Data:
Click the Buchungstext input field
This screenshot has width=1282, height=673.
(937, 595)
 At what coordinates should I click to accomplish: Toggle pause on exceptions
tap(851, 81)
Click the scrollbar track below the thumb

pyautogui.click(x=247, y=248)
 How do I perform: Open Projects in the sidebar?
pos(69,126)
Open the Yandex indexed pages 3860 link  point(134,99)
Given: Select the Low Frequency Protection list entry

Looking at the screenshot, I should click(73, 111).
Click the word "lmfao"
==
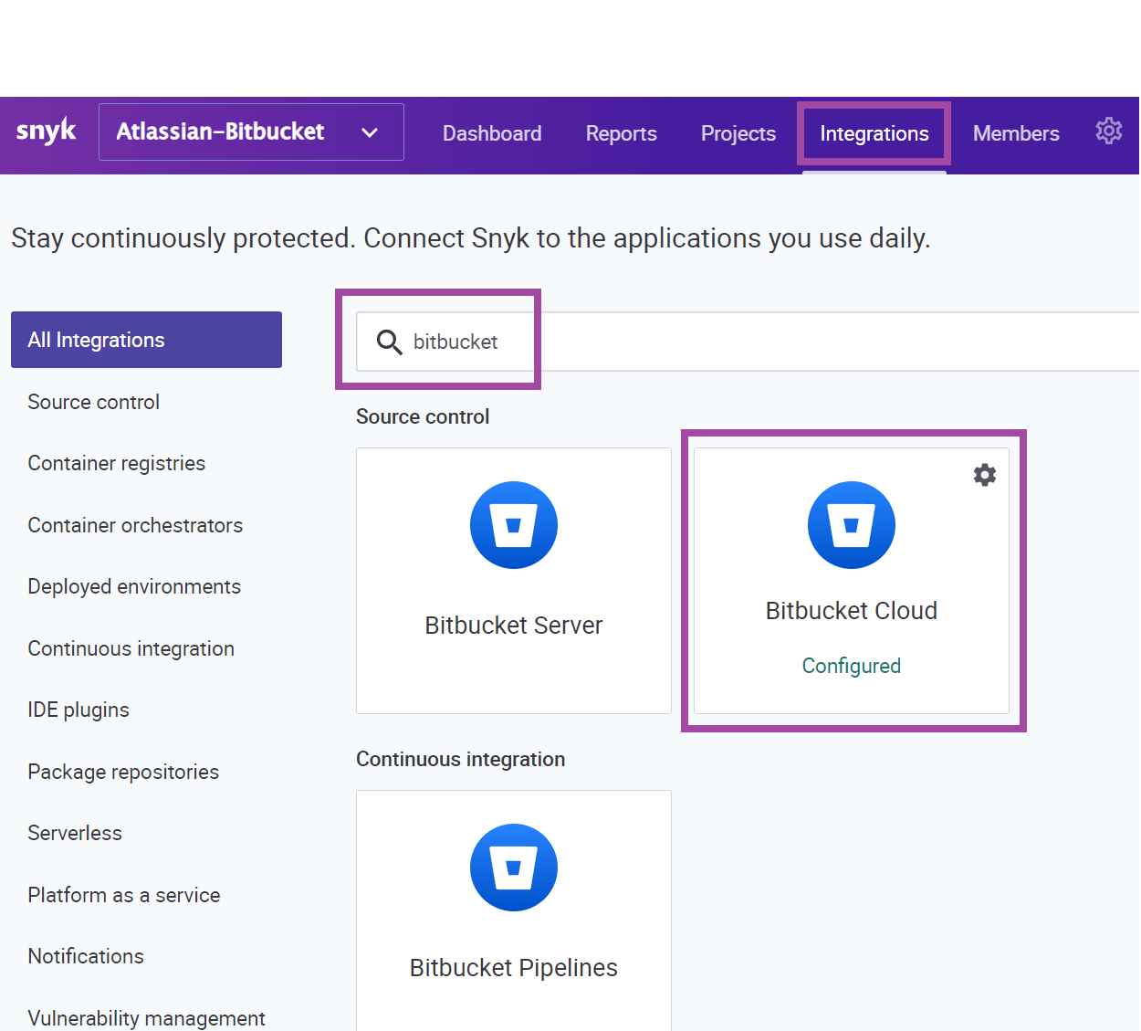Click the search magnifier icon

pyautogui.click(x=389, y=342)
* * *
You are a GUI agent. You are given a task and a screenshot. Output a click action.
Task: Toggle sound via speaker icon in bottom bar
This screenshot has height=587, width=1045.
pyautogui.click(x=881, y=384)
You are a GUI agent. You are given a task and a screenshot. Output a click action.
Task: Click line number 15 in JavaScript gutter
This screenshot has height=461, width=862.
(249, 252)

Exercise objective: Would you print exactly and only the lines of the material above that run from the line with "Click the Buchungstext input field" through the line with "Click the word", both included?

Answer box:
Click the Buchungstext input field
This screenshot has width=1282, height=673.
(937, 595)
 At what coordinates should I click to accomplish: Toggle pause on exceptions
tap(851, 81)
Click the scrollbar track below the thumb

pyautogui.click(x=247, y=248)
 How do I perform: Open Projects in the sidebar?
pos(69,126)
Open the Yandex indexed pages 3860 link  point(134,99)
Given: Select the Low Frequency Protection list entry

Looking at the screenshot, I should click(73, 111).
Click the word "lmfao"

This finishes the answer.